Start of Material for this task

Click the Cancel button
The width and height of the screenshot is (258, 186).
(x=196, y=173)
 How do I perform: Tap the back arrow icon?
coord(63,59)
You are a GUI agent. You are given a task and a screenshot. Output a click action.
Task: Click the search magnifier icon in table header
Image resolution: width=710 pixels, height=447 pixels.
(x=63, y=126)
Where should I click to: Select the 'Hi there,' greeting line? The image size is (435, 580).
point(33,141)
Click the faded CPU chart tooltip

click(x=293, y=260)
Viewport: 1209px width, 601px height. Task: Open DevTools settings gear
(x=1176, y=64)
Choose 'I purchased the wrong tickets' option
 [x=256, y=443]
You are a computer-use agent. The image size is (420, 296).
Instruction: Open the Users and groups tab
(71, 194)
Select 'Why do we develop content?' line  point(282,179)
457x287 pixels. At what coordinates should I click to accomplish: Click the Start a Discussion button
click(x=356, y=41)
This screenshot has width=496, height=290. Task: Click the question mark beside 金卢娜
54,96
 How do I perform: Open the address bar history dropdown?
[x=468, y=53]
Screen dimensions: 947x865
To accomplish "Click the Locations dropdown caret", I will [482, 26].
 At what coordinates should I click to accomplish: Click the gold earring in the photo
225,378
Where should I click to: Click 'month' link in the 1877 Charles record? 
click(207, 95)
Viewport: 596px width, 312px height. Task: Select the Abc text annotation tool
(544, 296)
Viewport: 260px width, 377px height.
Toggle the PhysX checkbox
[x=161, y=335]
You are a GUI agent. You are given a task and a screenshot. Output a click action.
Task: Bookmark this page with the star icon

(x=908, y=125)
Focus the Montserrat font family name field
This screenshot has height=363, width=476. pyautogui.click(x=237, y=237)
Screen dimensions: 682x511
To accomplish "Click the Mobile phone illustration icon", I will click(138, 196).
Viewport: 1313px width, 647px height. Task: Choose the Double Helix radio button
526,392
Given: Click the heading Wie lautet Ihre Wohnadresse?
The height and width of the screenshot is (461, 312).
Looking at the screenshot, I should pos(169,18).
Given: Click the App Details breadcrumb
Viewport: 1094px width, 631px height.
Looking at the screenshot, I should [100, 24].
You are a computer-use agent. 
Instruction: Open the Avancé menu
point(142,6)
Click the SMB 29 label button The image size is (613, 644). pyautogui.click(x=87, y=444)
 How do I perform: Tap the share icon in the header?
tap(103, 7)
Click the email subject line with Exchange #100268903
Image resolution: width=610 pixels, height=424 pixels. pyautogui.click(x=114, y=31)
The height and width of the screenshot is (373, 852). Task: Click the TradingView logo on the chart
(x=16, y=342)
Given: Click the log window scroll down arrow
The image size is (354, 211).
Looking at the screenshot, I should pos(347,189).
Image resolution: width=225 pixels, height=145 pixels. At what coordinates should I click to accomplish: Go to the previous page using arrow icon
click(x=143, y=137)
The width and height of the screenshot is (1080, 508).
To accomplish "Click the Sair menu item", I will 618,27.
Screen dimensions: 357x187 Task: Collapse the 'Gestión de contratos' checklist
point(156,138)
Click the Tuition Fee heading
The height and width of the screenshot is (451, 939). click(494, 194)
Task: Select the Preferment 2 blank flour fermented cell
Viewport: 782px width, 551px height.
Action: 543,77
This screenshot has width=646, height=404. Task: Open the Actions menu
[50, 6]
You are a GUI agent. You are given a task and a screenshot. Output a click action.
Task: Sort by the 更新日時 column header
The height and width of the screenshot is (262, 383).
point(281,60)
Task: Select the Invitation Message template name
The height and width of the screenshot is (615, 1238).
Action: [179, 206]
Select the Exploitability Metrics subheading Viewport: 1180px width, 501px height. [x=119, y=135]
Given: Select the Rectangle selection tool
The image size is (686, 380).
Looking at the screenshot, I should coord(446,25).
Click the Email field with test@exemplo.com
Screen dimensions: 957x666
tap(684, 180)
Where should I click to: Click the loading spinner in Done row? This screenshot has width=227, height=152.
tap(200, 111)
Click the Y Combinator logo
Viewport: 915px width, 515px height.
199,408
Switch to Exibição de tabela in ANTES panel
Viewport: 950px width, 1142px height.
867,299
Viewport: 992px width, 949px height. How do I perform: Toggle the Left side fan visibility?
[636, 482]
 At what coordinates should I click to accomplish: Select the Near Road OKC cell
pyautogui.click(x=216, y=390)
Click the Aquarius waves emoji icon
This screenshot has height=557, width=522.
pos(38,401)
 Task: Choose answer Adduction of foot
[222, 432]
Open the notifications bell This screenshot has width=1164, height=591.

End of Material for this task

**Directions**
All that should be written out is the stretch of lines above between the one holding "The height and width of the screenshot is (373, 852)." and the one holding "Click the Y Combinator logo", inclusive, exactly as given.

**Task solution**
The height and width of the screenshot is (373, 852). Task: Click the TradingView logo on the chart
(x=16, y=342)
Given: Click the log window scroll down arrow
The image size is (354, 211).
Looking at the screenshot, I should pos(347,189).
Image resolution: width=225 pixels, height=145 pixels. At what coordinates should I click to accomplish: Go to the previous page using arrow icon
click(x=143, y=137)
The width and height of the screenshot is (1080, 508).
To accomplish "Click the Sair menu item", I will 618,27.
Screen dimensions: 357x187 Task: Collapse the 'Gestión de contratos' checklist
point(156,138)
Click the Tuition Fee heading
The height and width of the screenshot is (451, 939). click(494, 194)
Task: Select the Preferment 2 blank flour fermented cell
Viewport: 782px width, 551px height.
Action: 543,77
This screenshot has width=646, height=404. Task: Open the Actions menu
[50, 6]
You are a GUI agent. You are given a task and a screenshot. Output a click action.
Task: Sort by the 更新日時 column header
The height and width of the screenshot is (262, 383).
point(281,60)
Task: Select the Invitation Message template name
The height and width of the screenshot is (615, 1238).
Action: [179, 206]
Select the Exploitability Metrics subheading Viewport: 1180px width, 501px height. [x=119, y=135]
Given: Select the Rectangle selection tool
The image size is (686, 380).
Looking at the screenshot, I should coord(446,25).
Click the Email field with test@exemplo.com
Screen dimensions: 957x666
tap(684, 180)
Where should I click to: Click the loading spinner in Done row? This screenshot has width=227, height=152.
tap(200, 111)
Click the Y Combinator logo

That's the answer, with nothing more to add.